French President Emmanuel Macron met his Kazakh counterpart this week.Le Figaro has reported that Ablyazov, who has been convicted of embezzling $7 billion from the bank he ran, could be a stumbling block as France and Kazakhstan seek to build closer ties against the backdrop of the war in Ukraine.
President Kassym-Jomart Tokayev arrived at the Elysee Palace on November 28th fresh from election victory. The two leaders are expected to discuss the ongoing Ukraine conflict and Kazakhstan’s role in easing the growing energy crisis this winter.
However, Le Figaro reported that the “thorny issue” of Ablyazov’s political refugee status in France will also be up for discussion.
“At the heart of the relationship between France and Kazakhstan, a thorny legal issue will be at the center of the meeting at the Elysee Palace on Tuesday between Emmanuel Macron and Kassym-Jomart Tokayev, who has just been re-elected president of Kazakhstan.
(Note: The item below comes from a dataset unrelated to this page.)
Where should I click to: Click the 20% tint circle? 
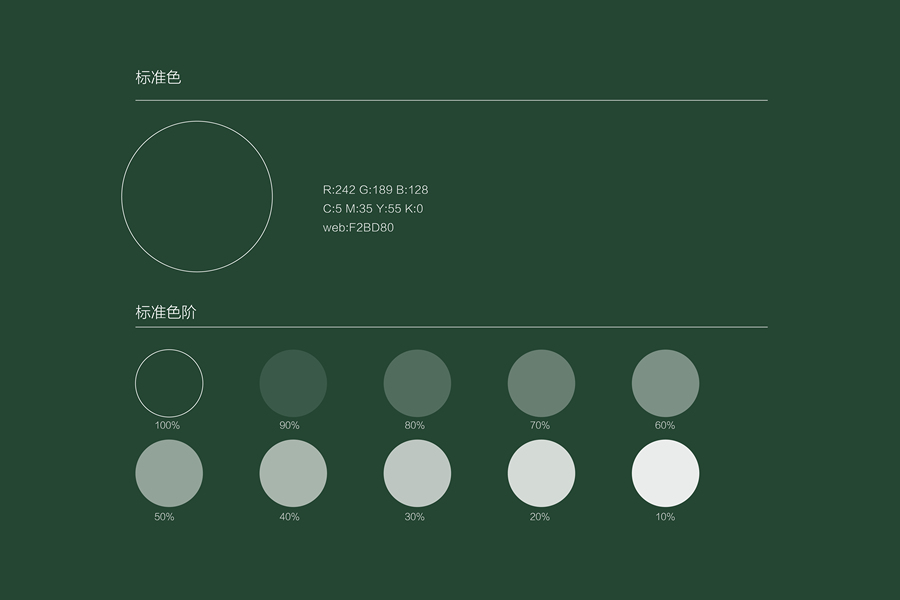[x=541, y=473]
It is that of the oligarch Mukhtar Ablyazov, today a political refugee in France,” the newspaper reported.
In 2009, Ablyazov fled from Kazakhstan to London after he was accused of orchestrating a sophisticated scheme to siphon off billions of dollars from BTA Bank.
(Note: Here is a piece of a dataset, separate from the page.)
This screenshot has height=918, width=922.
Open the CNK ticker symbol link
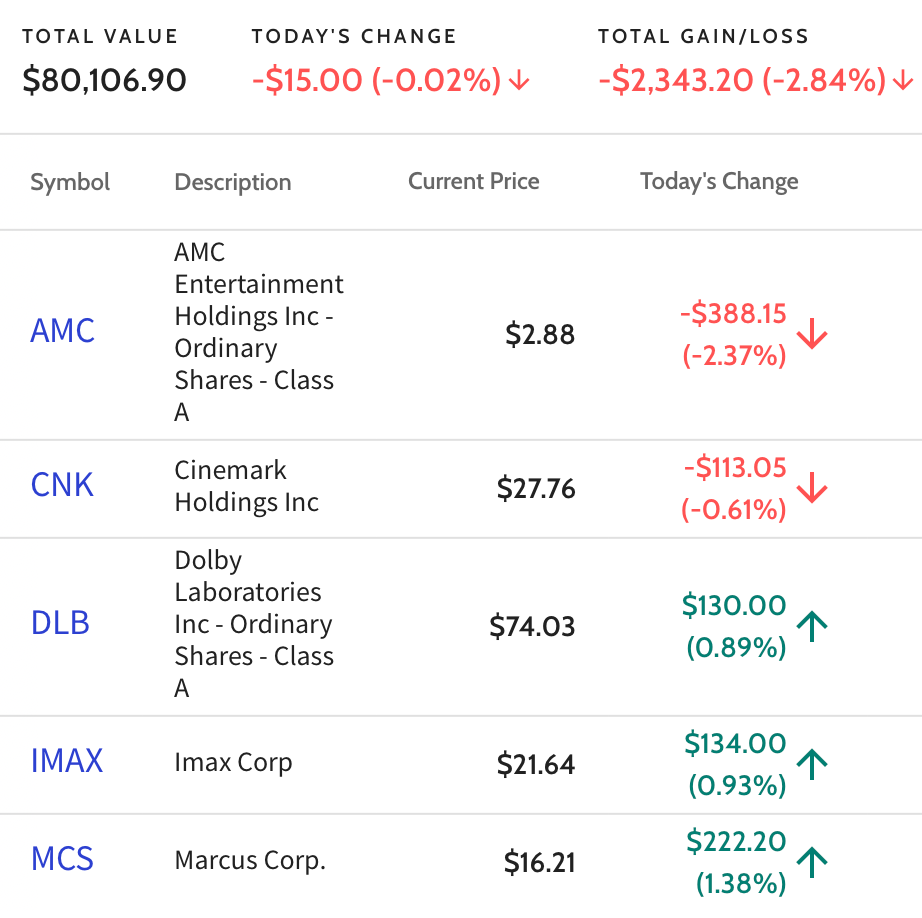point(62,485)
According to the allegations, the former banker exploited his position as chairman of BTA to plunder billions of dollars by making hundreds of loans with offshore companies under his control.
In London, where he lived with his family in Carlton House, a £7.9 million mansion in north London, Ablyazov insisted the allegations were politically motivated and claimed he was the subject of numerous assassination attempts.
In 2011, two years after arriving in the UK from France, Ablyazov was granted political asylum. At the same time, after securing convictions against Ablyazov in Kazakhstan, Russia, and Ukraine, BTA launched legal proceedings at the High Court in London.
Accused of “fraud and embezzlement on an almost unprecedented scale”, Ablyazov was handed a 22-month contempt of court jail sentence after hid his ownership of Carlton House and a 100-acre estate in Surrey called Oaklands Park.
In his February 2012 ruling, Mr Justice Teare described the contempt of court as “remarkable and brazen” while Lord Justice Kay was even more damning of Ablyazov. “It is difficult to imagine a party to commercial litigation who has acted with more cynicism, opportunism, and deviousness towards court orders than Mr Ablyazov,” he said.
In an apparent bid to avoid jail, Ablyazov fled the UK several days earlier on an overnight coach and vanished for more than a year. Investigators and police tracked him down to a luxury villa on the French Riviera in July 2013.
He was detained until December 2016 amid efforts to extradite him. But Ablyazov argued that his extradition would place him at risk of mistreatment and an unfair trial. In 2015, then-prime minister Manuel Valls signed off his extradition but in December 2016, France’s highest administrative court, the Conseil d’Etat, overruled.
A final decision from France’s asylum court is due in the next few months and is expected to draw a line under the matter. If the ruling goes against Ablyazov, he could be extradited back to the UK where his contempt of court sentence still stands.